La tormenta perfecta


En tres años, conducidos por un irresponsable suicida, no hemos avanzado hacia la sensatez

Mañana día 3 se cumplen tres años de la aparición por sorpresa del Rey Felipe VI para condenar, en una intervención histórica, la asonada de miembros del poder autonómico catalán contra la Constitución y los derechos de todos los españoles mediante la proclamación espuria de la fantasmal república catalana en sede parlamentaria. Conviene repasar algunos fundamentos de la acción golpista y de la reacción del Estado. El malhadado día 1 de Octubre de 2017 se organizó un referéndum, prohibido expresamente por las autoridades judiciales, para supuestamente decidir, mediante el voto de los catalanes que quisieran prestarse a tal mamarrachada, la permanencia o no de la región en el Estado del que forman parte desde la noche de los tiempos. No se trataba de un inocente acto de colocación de beatíficas urnas para decidir un futuro unilateral por parte de una facción de la ciudadanía catalana. La Constitución contempla en su ordenamiento un camino para proceder a esa ruptura, la cual solo podría producirse con reforma auspiciada por el parlamento español y la ratificación posterior de todos los ciudadanos de España. Lo que se pretendía era modificar la estructura del Estado sin contar con la aquiescencia de todos los que configuran ese Estado. Si algunos pretenden quedarse en propiedad con una parte de España no pueden hacerlo sin contar con el acuerdo de todos, por la sencilla razón de que Cataluña, como Andalucía o Canarias, pertenece al conjunto de los españoles. Aquello fue un sainete ridículo e ilegal auspiciado por políticos que andan penando en prisión y que, a día de hoy, están a la espera de que el gobierno de la Nación les indulte por las bravas o modifique el código penal para que puedan abandonar la cárcel a mas tardar en unos meses y tengan vía libre -y despenalizada- para volverlo a intentar. Asombra pensar que el mismo sujeto que apoyó la aplicación del artículo 155, que animó a endurecer el delito de rebelión y que calificó al recientemente inhabilitado Joaquín Torra como el «Le Pen español», sea hoy quien maniobre a favor de toda esa tropa con la simple intención de conseguir sus votos de apoyo a los Presupuestos y así permanecer tres años más en el poder con las manos libres para proseguir su diversas y discutibles tareas.

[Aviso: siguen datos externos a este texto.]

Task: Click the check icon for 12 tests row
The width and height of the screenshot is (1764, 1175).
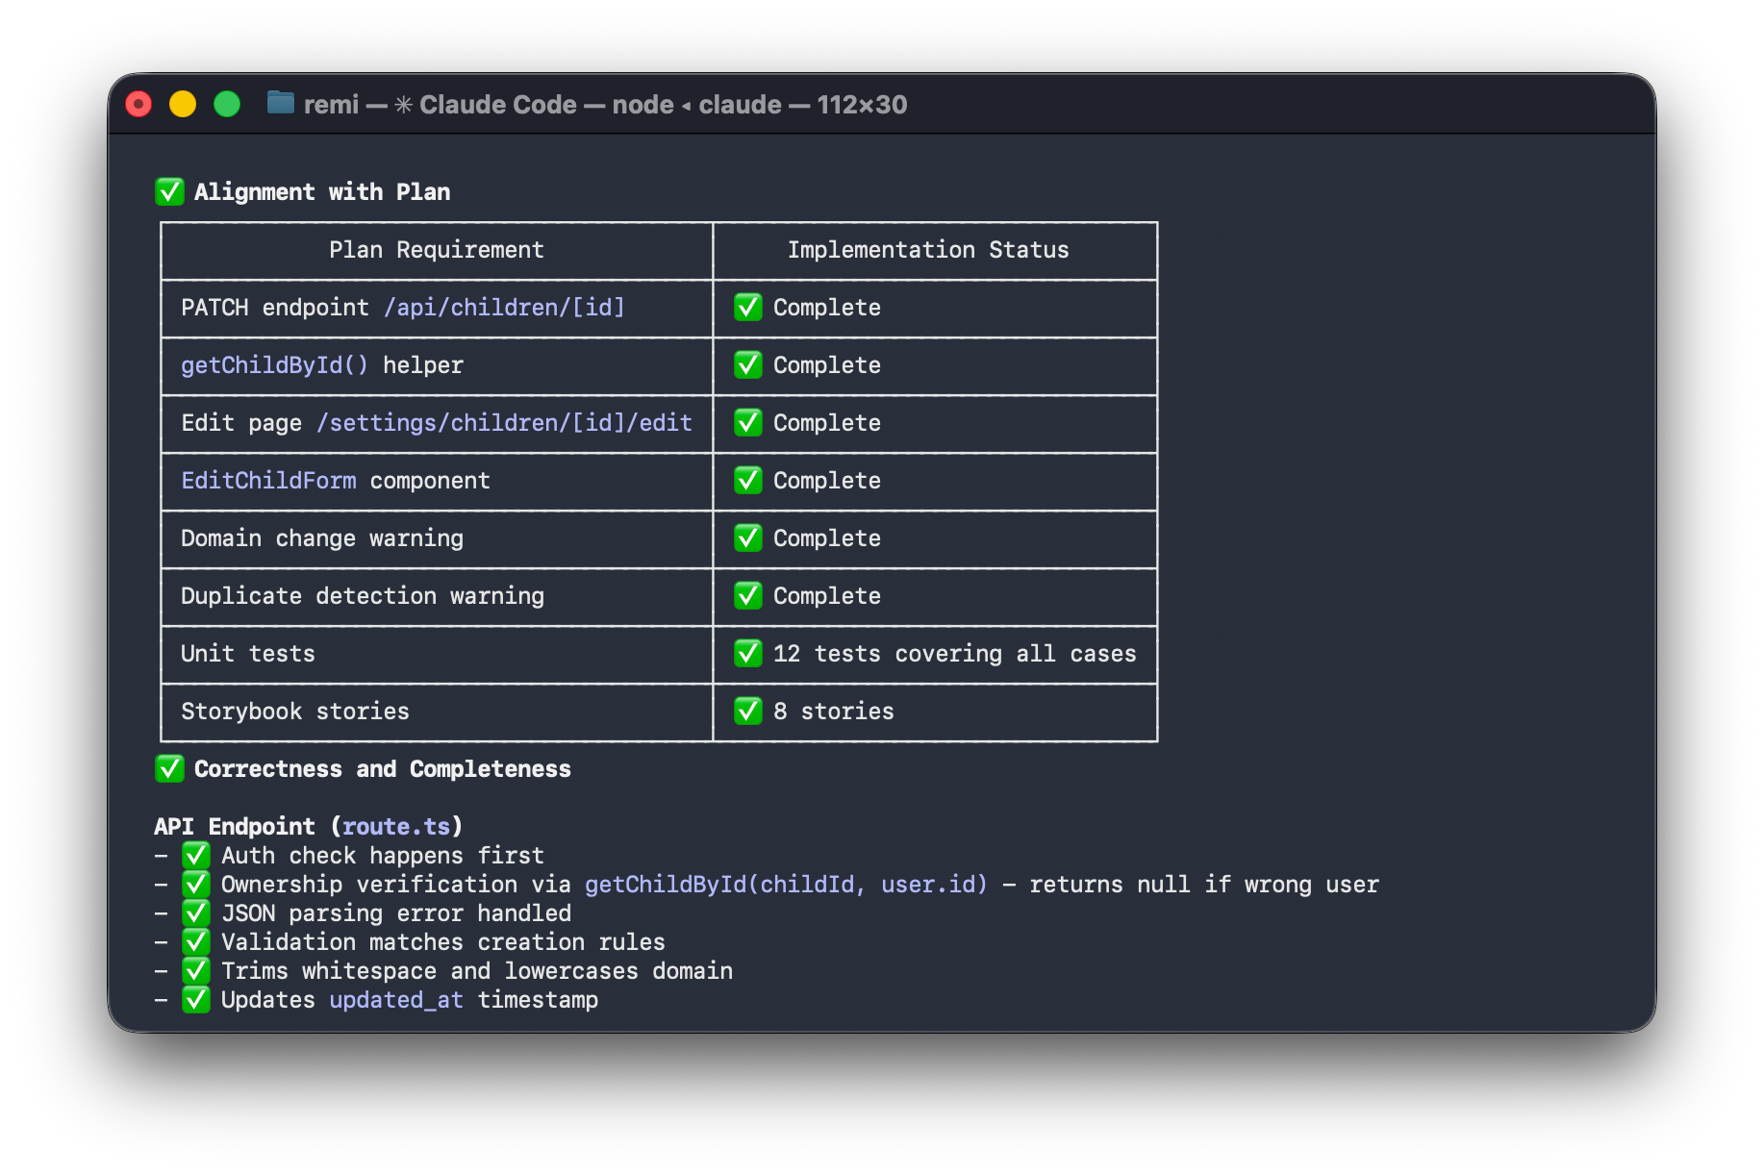Action: click(x=748, y=654)

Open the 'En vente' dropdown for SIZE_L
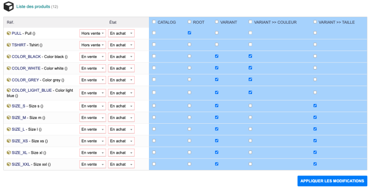93,129
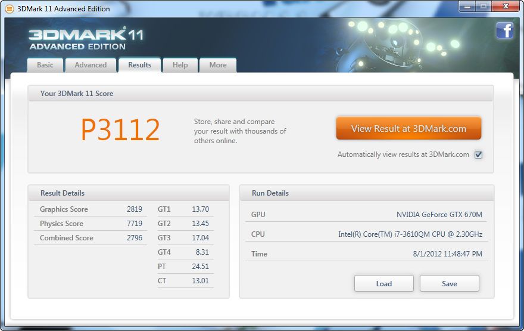Click the 3DMark app icon in title bar
The width and height of the screenshot is (524, 331).
point(9,8)
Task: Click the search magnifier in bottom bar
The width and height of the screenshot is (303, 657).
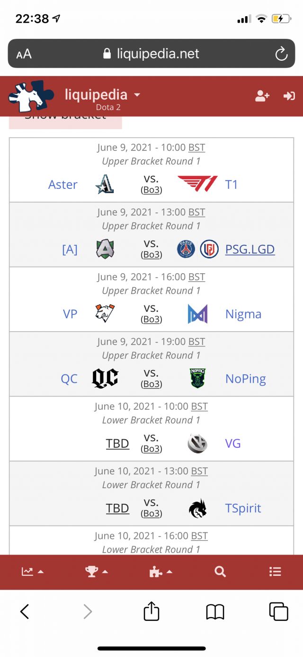Action: 220,572
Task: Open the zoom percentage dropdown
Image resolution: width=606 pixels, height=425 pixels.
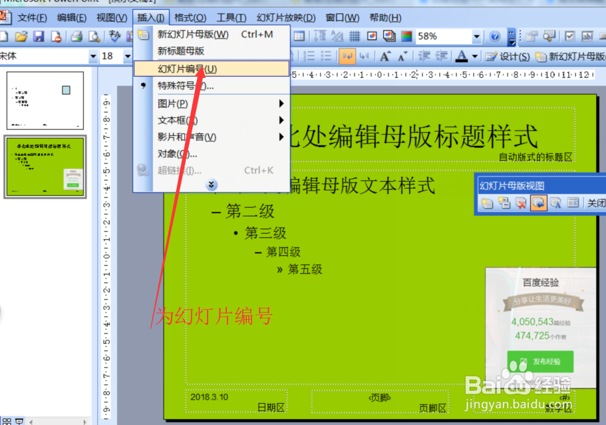Action: (476, 37)
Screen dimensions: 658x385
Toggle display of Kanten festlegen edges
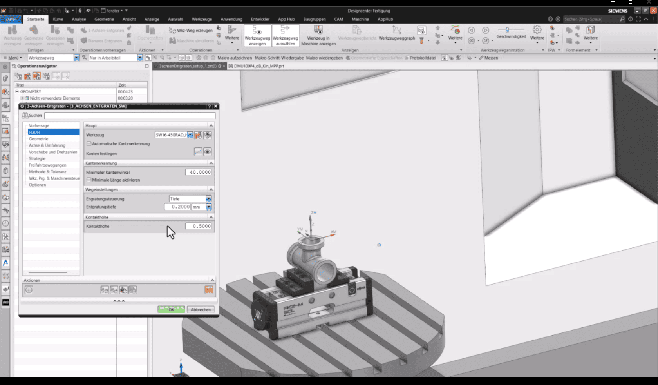pos(208,152)
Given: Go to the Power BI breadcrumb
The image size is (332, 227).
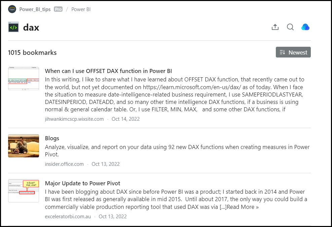Looking at the screenshot, I should point(81,9).
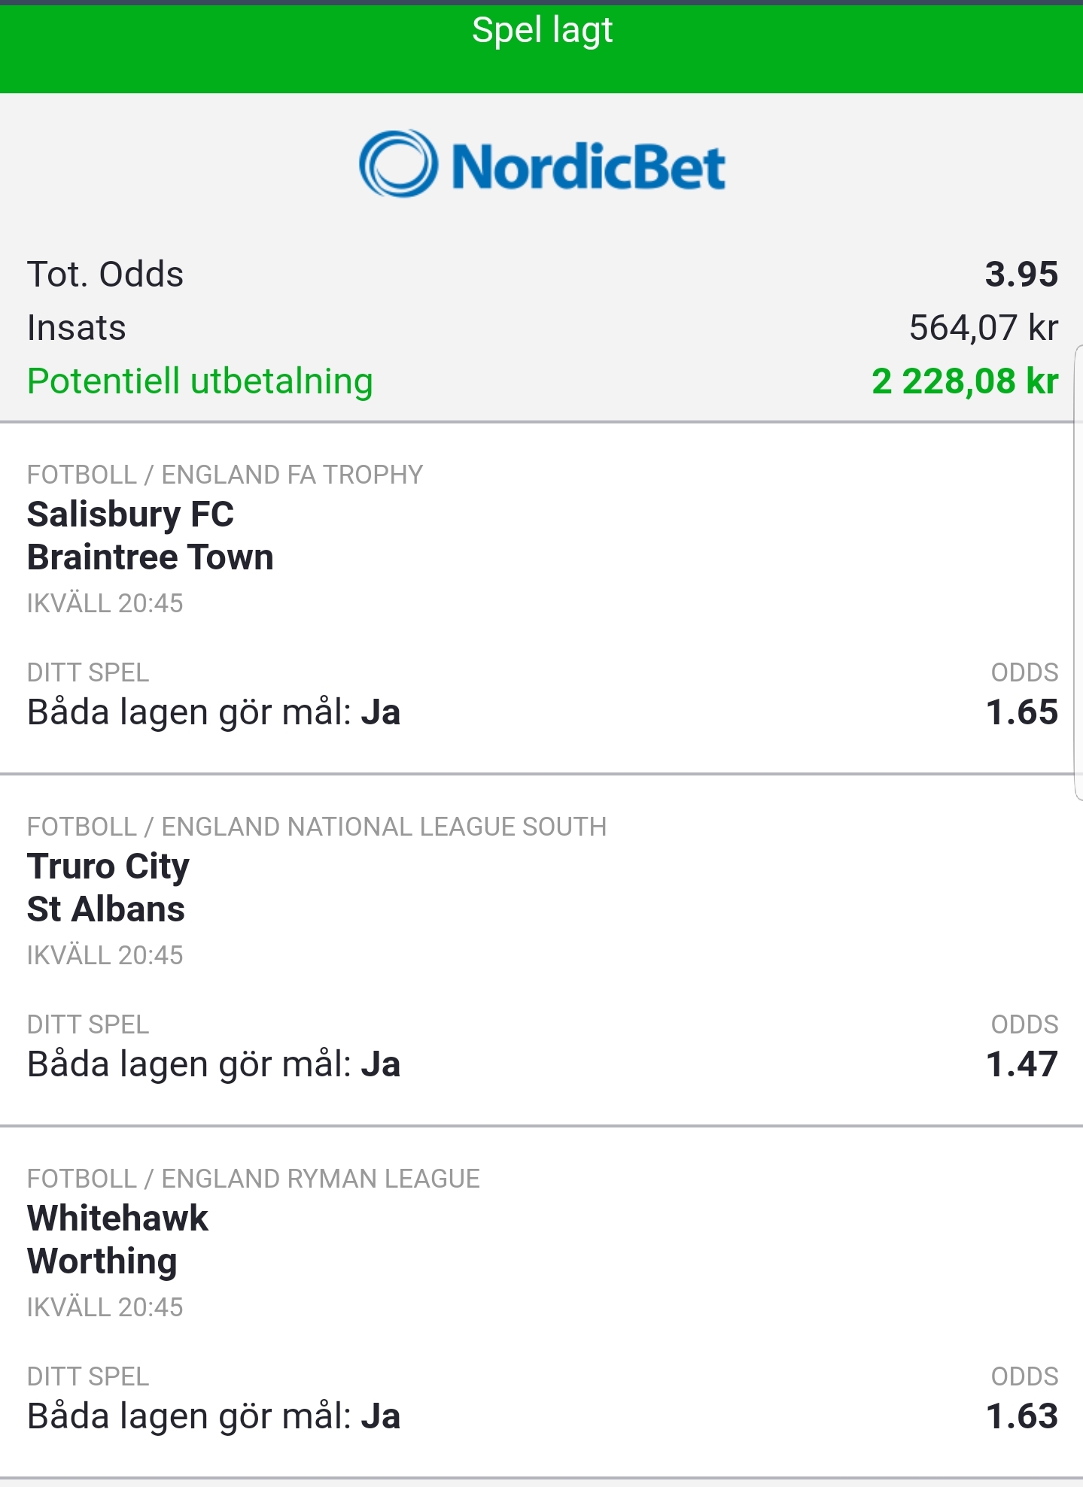Viewport: 1083px width, 1487px height.
Task: Tap the 2 228,08 kr payout amount
Action: coord(965,381)
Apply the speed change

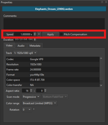coord(51,34)
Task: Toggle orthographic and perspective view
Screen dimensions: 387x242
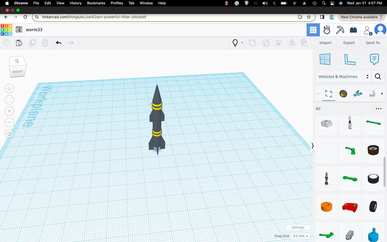Action: [9, 134]
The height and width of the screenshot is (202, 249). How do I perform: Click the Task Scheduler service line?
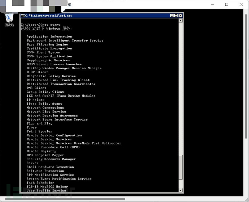pos(40,183)
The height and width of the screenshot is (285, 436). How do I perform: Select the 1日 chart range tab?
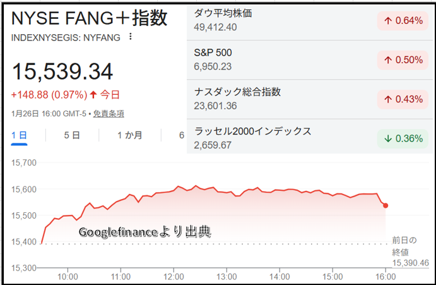19,135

El discurso del Rey, una bocanada de esperanza para aquellos que siguen creyendo en la legalidad constitucional, comportaba, por supuesto, un precio, el del odio indisimulado de los que maniobraban al margen de la ley para desmontar España. Ello no significaría mayor problema si en el puesto de mando del gobierno estuviese instalado algún individuo con apego a la sensatez y a la legalidad establecida. Pero ha querido el destino que ese oficio lo cubra un buscavidas sin escrúpulos. Un chulángano debidamente adornado de odio culpó en sede parlamentaria al Rey de ser heredero de Franco y correligionario de Vox: tanto el presidente del gobierno como la lamentable presidenta del Parlamento casi le rieron la gracia. Pues en ese estiércol de la política, en el grupo de los que atentaron contra la legalidad constitucional al que pertenece el bocazas independentista, es en donde Pedro Sánchez deposita los intereses generales de los españoles, los dineros, las inversiones, el gasto, los impuestos y el instrumental con el que afrontar los desafíos inmediatos. Esa excrecencia representativa es la que ha elegido para acompañarle en su camino hacia el precipicio.

Tres años después de aquél discurso ejemplar, el Rey de la Democracia tiene que ver cómo aquellos ante los que puso pie en pared campan a sus anchas maldiciendo su nombre sabiéndose protegidos por quien debería mostrar, por igual, más vergüenza y más decencia. En tres años, conducidos por un irresponsable suicida, no hemos avanzado hacia la razón y la sensatez. Antes bien, estamos en plena tormenta perfecta.